Assim como Santos, Mockus defende o liberalismo econômico e a continuidade da política de Segurança Nacional de Álvaro Uribe, que com US$ 6 bilhões em ajuda dos EUA conseguiu isolar com mão-de-ferro a guerrilha Forças Armadas Revolucionárias da Colômbia (Farc). Ele também defende a educação, o respeito à lei e à vida e a transparência para trazer prosperidade ao país.

Mockus baseou sua campanha no tema da “legalidade democrática”, em uma crítica aos escândalos dos oito anos de Uribe. Um deles é o chamado “falsos positivos”, em que jovens marginalizados foram executados e identificados pelas forças de segurança como guerrilheiros, com o objetivo de inflar os resultados da política de segurança. Outro são as revelações de que a polícia secreta espionou oponentes políticos do governo.

Ele também usou a internet para disseminar sua mensagem, tornando-se a sétima pessoa do mundo com mais amigos no Facebook e o político colombiano com mais seguidores no Twitter. Sua campanha conta com a ajuda de voluntários, recrutados nas redes sociais da internet. Com essas características, o apelo de Mockus foi mais bem recebido entre os eleitores mais jovens, urbanos e provenientes da classe média alta do país.

Em desvantagem

Segundo o analista Giraldo, o candidato verde não conseguiu "motivar" aos indecisos do primeiro turno e dificilmente conseguirá no segundo. "O povo tem a percepção de que quem dará continuidade às políticas de segurança é quem já demonstrou que pode fazê-lo", disse o especialista referindo-se a Santos, que foi ministro da Defesa (2006-2009) de Uribe.

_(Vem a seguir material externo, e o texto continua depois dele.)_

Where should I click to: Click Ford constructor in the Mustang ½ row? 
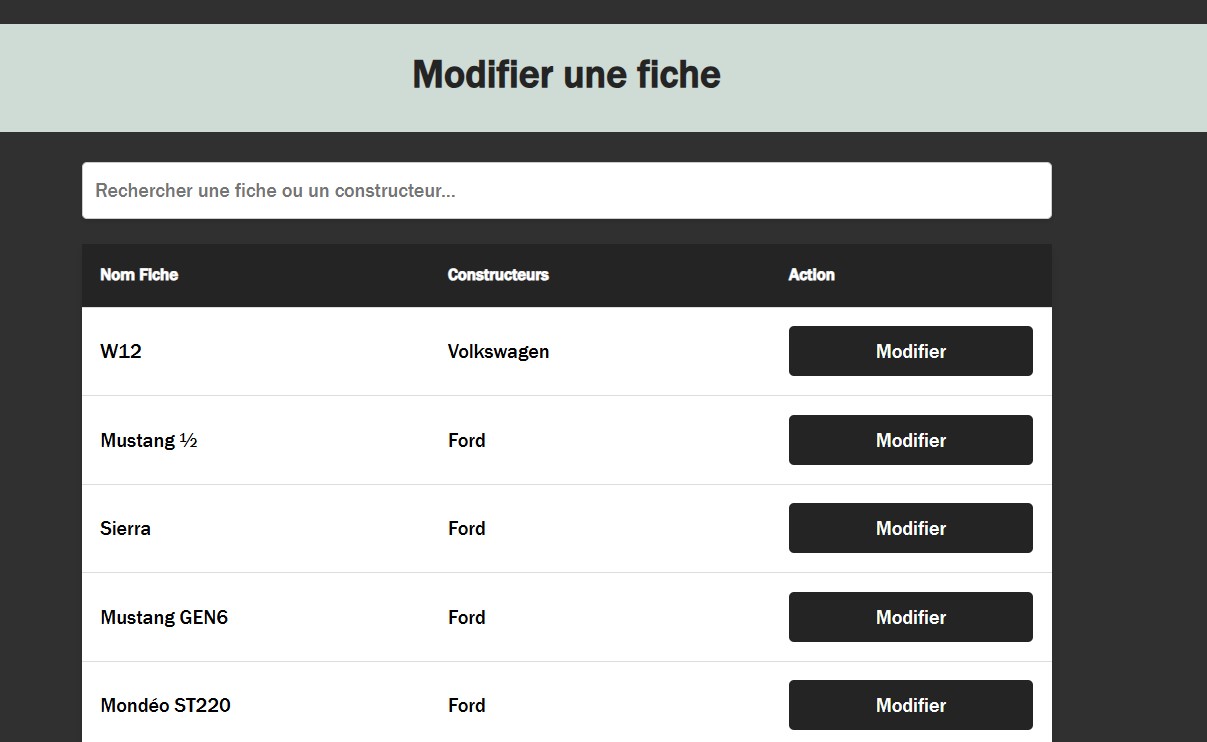point(466,441)
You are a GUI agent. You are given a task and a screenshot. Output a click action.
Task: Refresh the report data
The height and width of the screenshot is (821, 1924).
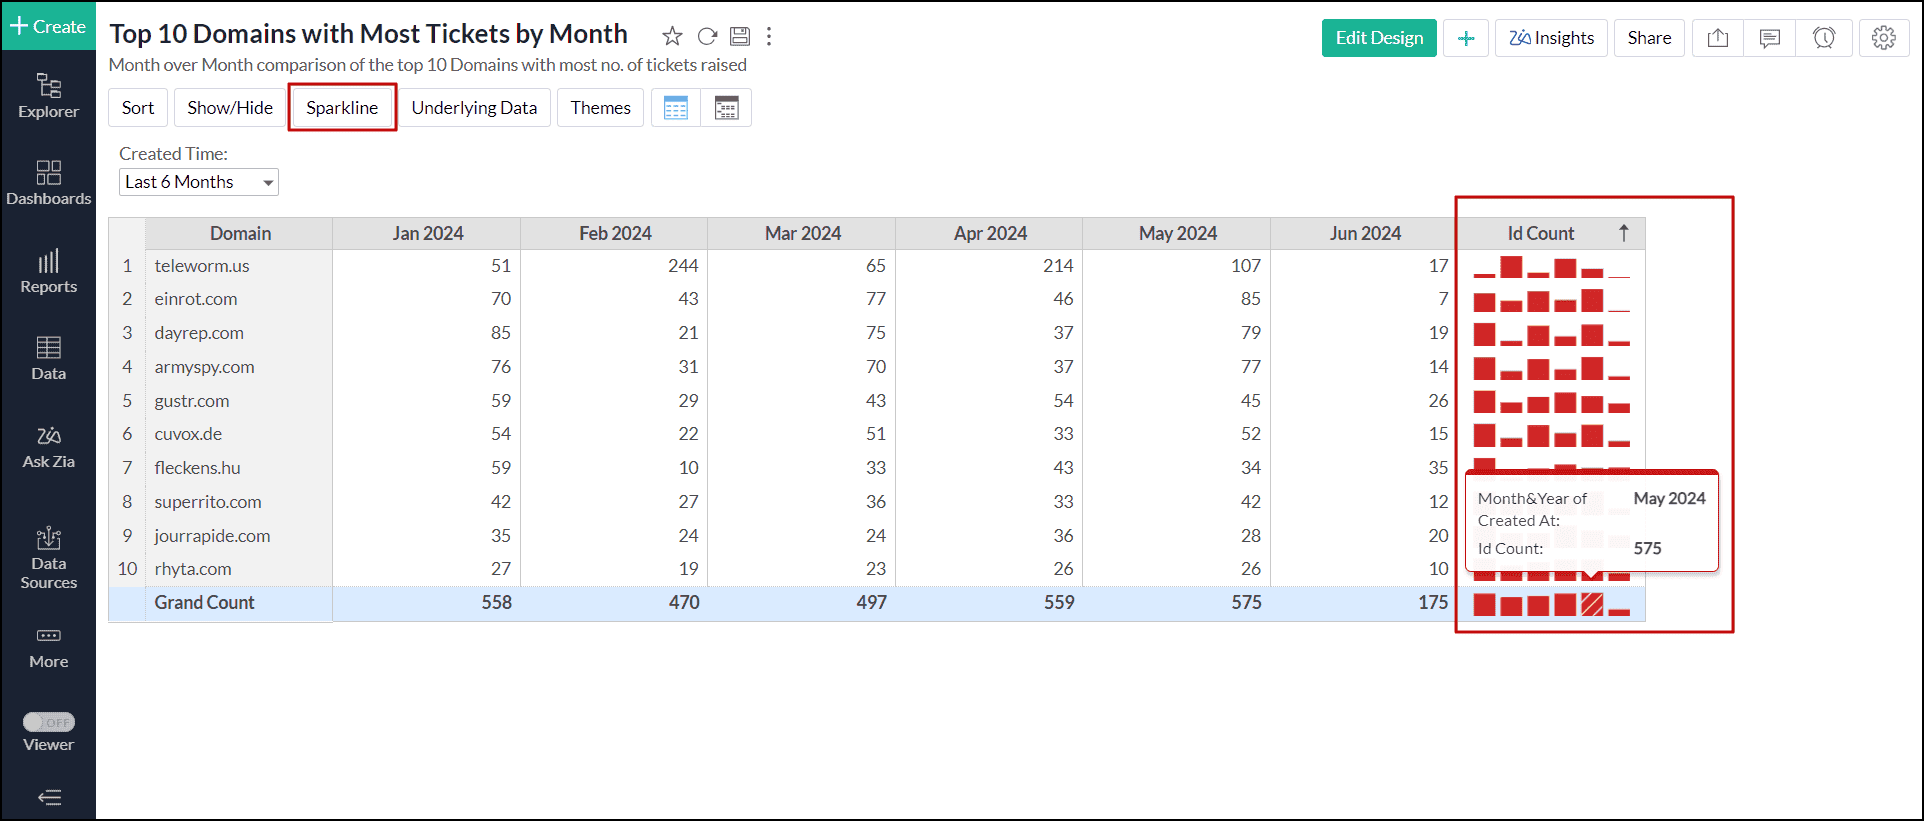[707, 37]
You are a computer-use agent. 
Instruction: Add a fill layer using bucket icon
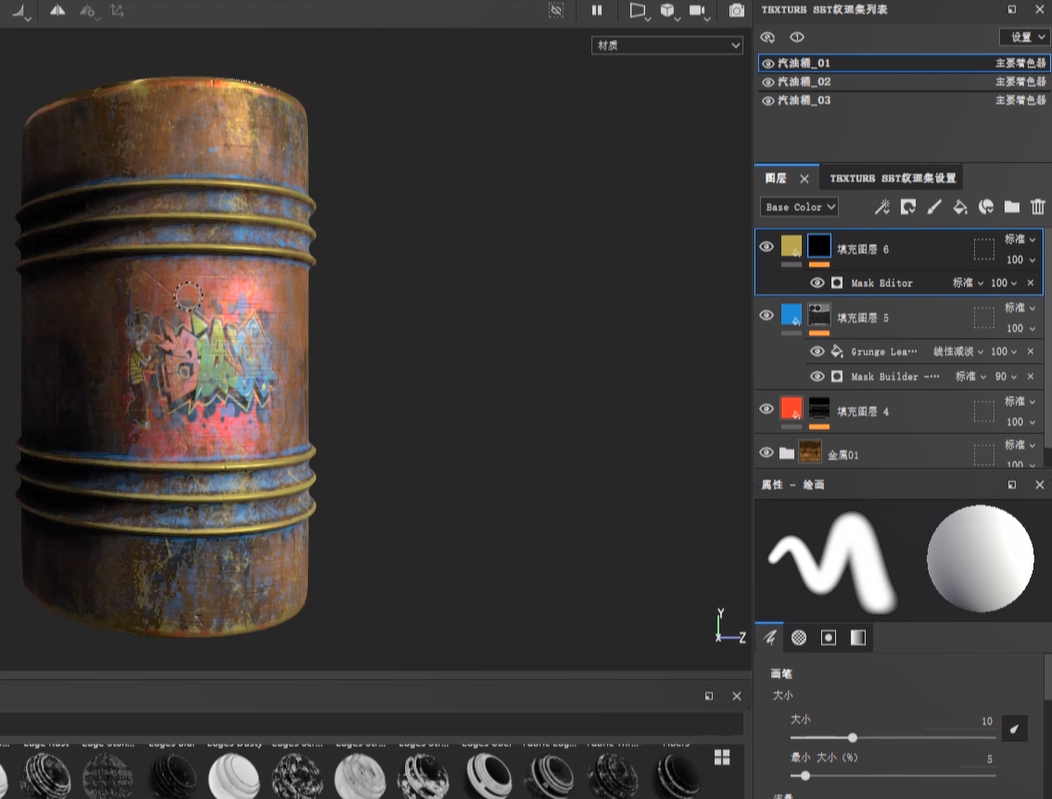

Também beneficia a Santos o recente resgate de quatro militares em poder das Farc , o que se tornou o "novo êxito" da política de segurança de Uribe.

A segurança, segundo Giraldo, foi precisamente o eixo da campanha eleitoral desde janeiro, com um pequeno parênteses em março e abril no qual a "legalidade" de Mockus se impôs, coincidindo com um forte avanço nas pesquisas do candidato verde.

Os colombianos "no fundo são conscientes" de que muito do conquistado pelo governo Uribe foi fruto das grandes doses de "ilegalidade" e por isso começaram a "escutar" a proposta de Mockus, quando a Corte Constitucional rejeitou o referendo sobre a reeleição do líder.

Então disparou a "onda verde", graças ao apoio dos jovens por meio das redes sociais de internet, mas também dos meios de comunicação, que, para Giraldo, "foram importantes no crescimento" desse fenômeno.

As imprecisões e dúvidas de Mockus sobre alguns temas, que Santos aproveitou para apresentá-lo como um candidato "indeciso", e o fato de não demonstrar o "espírito partidário" em apoio cidadão começaram a tirar a força da "onda verde", disse Giraldo.

Pesou contra também a manutenção de uma tendência histórica na Colômbia: os jovens, principal trunfo de Mockus, não votaram no primeiro turno.